« Du côté de l'Amérique,
l'Europe doit toujours avoir les yeux ouverts et ne fournir aucun prétexte de
récrimination ou de représailles. L'Amérique s'accroît chaque jour. Elle
deviendra un pouvoir colossal et un moment doit arriver où, placée vis-à-vis de
l'Europe en communication plus facile par les moyens de découvertes nouvelles,
elle désirera dire son mot dans nos affaires et y mettre la main. La prudence
politique impose donc aux Gouvernements de l'ancien continent le soin de veiller
scrupuleusement à ce qu'aucun prétexte ne s'offre pour une telle intervention.
Le jour où l'Amérique posera son pied en Europe, la paix et la sécurité en
seront bannies pour longtemps. »
(Talleyrand (1754-1838), cité par Michel Poniatowski, Talleyrand aux
Etats-Unis, Librairie académique Perrin 1976, p. 493)
Pour une « European Way of Life »
Les Etats-Unis d’Amérique –
que l’on appelle souvent « Amérique » tout court – étaient au milieu du XXe
siècle un modèle pour le monde. Les Européens étaient dans l’après-guerre
pleins d’admiration et d’envie devant le mode de vie américain : réfrigérateur,
télévision, téléphone, automobiles, maison individuelle, jazz, films,
littérature…
Aujourd’hui la situation
est différente. La planète est menacée par l’effet de serre résultant de
l’excès de la consommation d’énergie d’origine fossile.
Les résidus de la consommation, les déchets de l’industrie s’accumulent. Les
décharges publiques ou sauvages se multiplient.

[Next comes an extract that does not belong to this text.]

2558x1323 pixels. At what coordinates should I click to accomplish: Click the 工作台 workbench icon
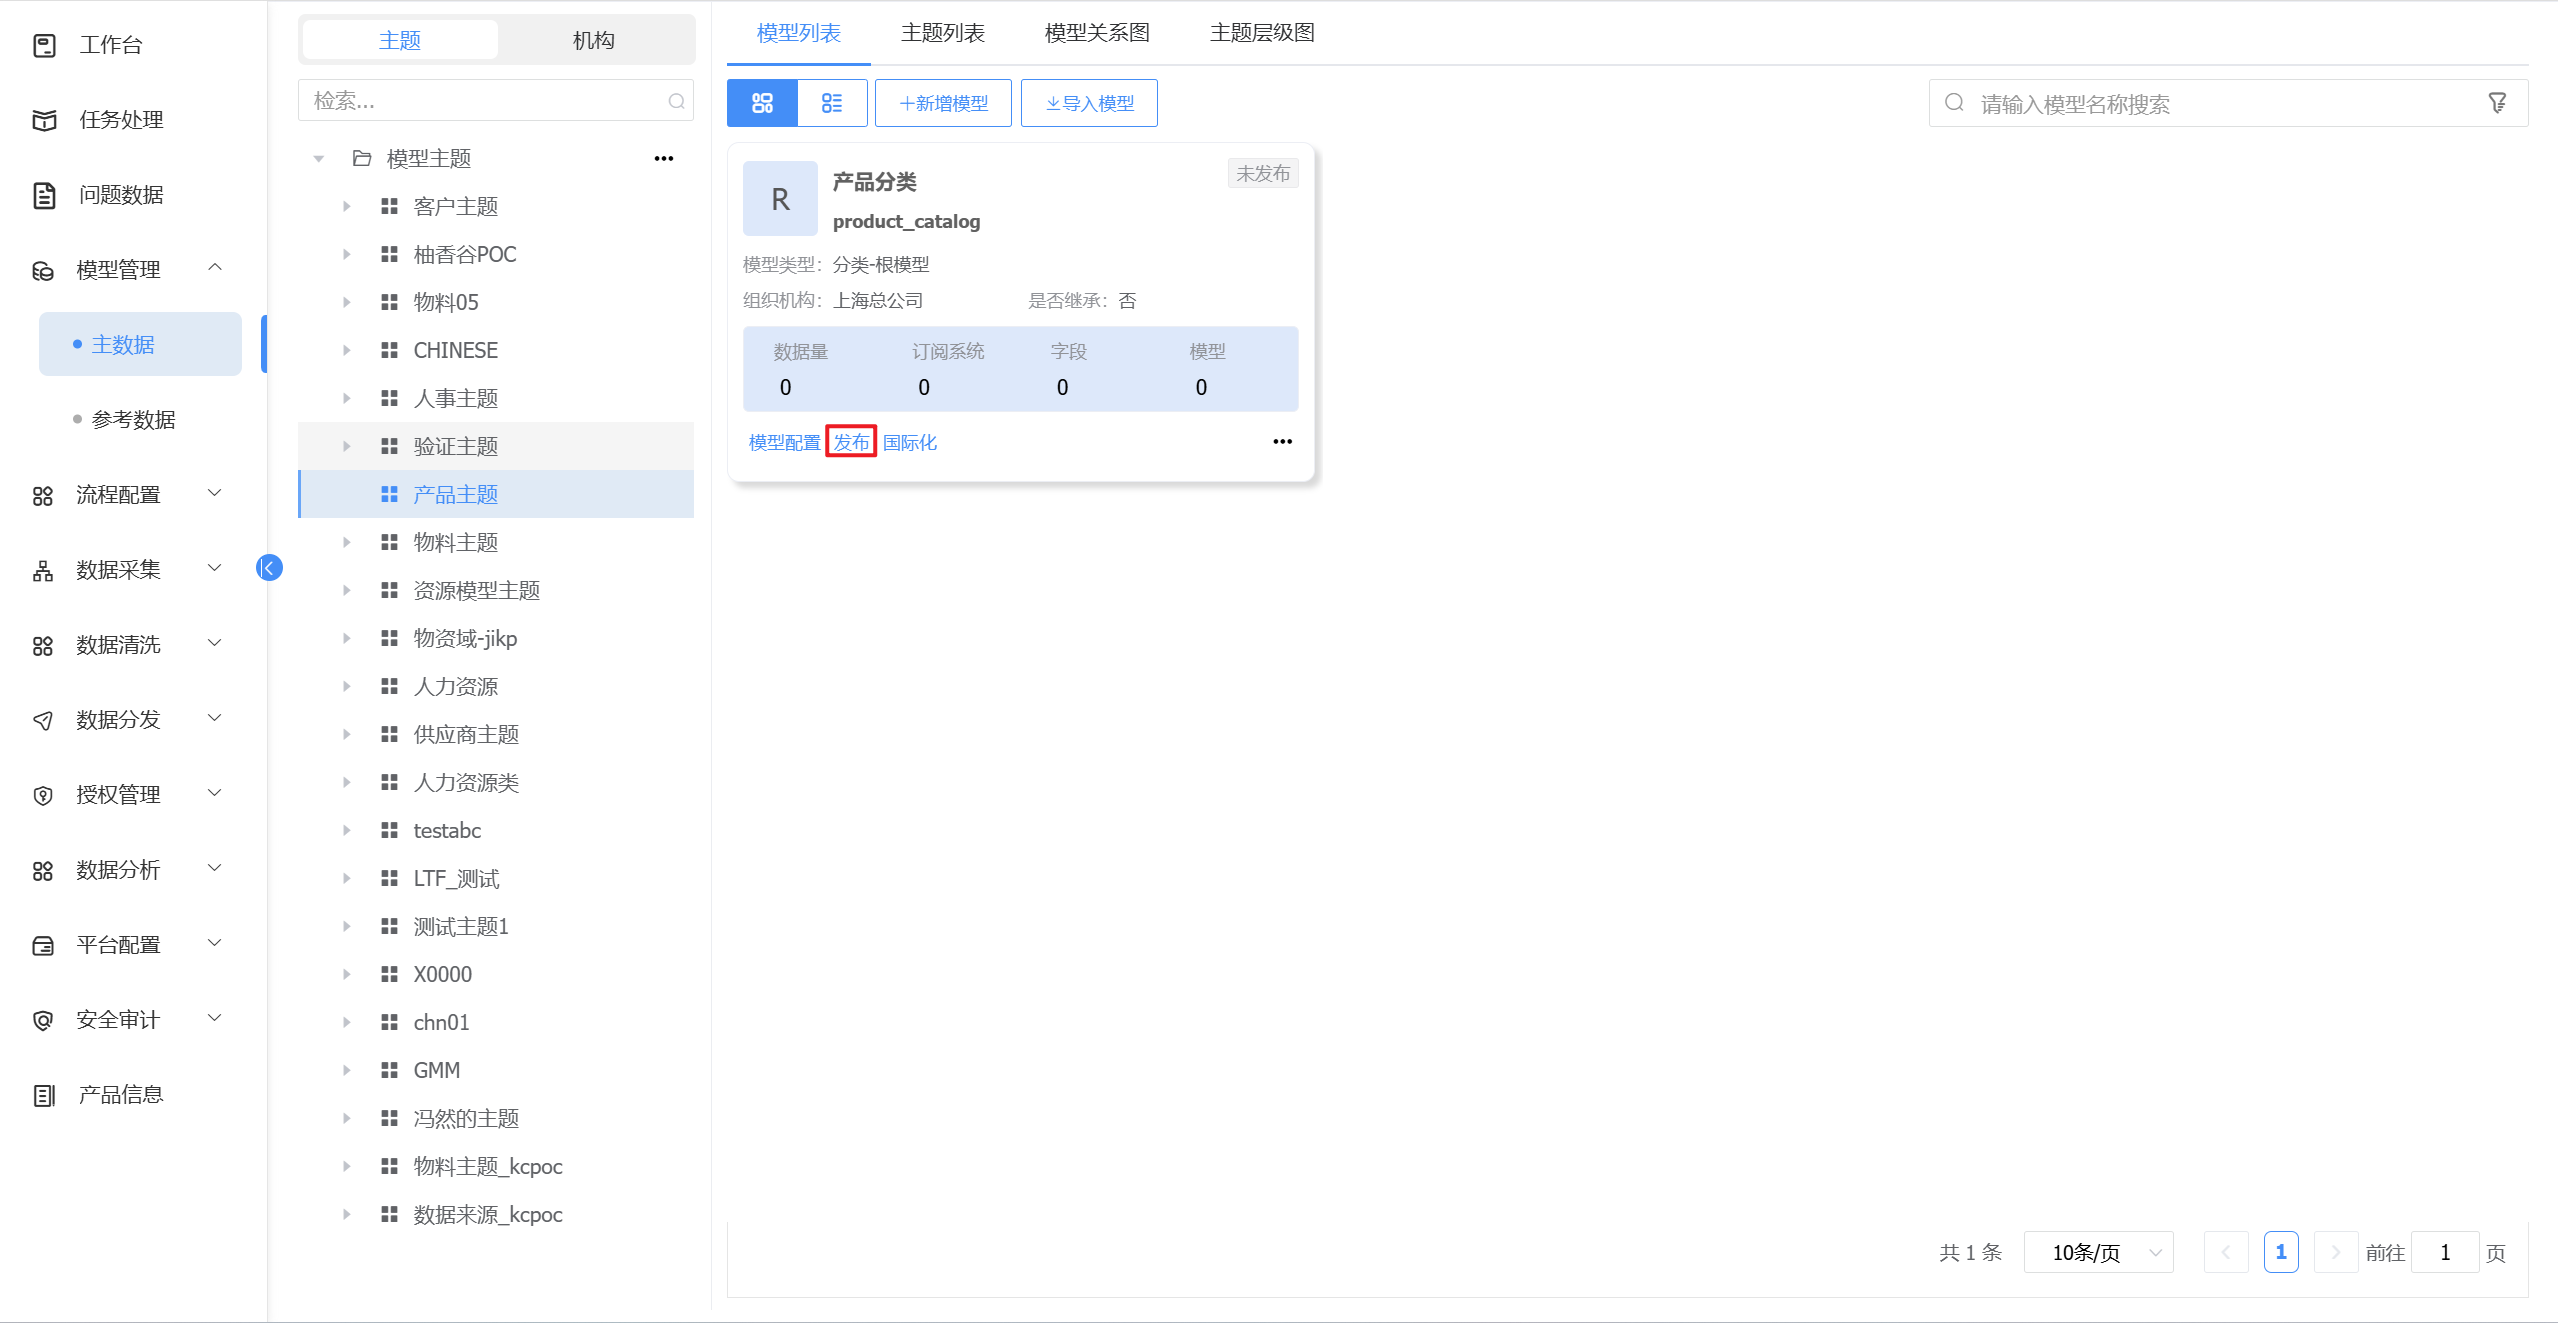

En 2025, la Terre comptera
7 milliards 900 millions d’êtres humains,
les Etats-Unis 351 millions. Si l’on généralisait à la population mondiale le
mode de vie américain (habitat dispersé, utilisation intensive de l’automobile,
forte consommation d’énergie), la planète étoufferait bientôt. L’« American Way
of Life » ne peut donc plus être proposée au monde comme un idéal.
Cependant les pays pauvres,
qui bien naturellement souhaitent accroître leur niveau de vie, ont l’Amérique pour
seul modèle, un modèle présenté de façon flatteuse par les médias qu’elle
domine. Par ailleurs nous ne savons pas quel but donner à l’Europe : elle n’est
aujourd’hui qu’un Zollverein, un espace de libre échange administré par
une bureaucratie essoufflée. Elle manque d’idéal, de perspective.
Ne devrions-nous pas
demander à l'Europe de définir, mettre en œuvre, puis proposer au monde un mode
de vie compatible avec la survie de la planète ? Cela lui confèrerait une
perspective susceptible d’éveiller, de mobiliser nos énergies.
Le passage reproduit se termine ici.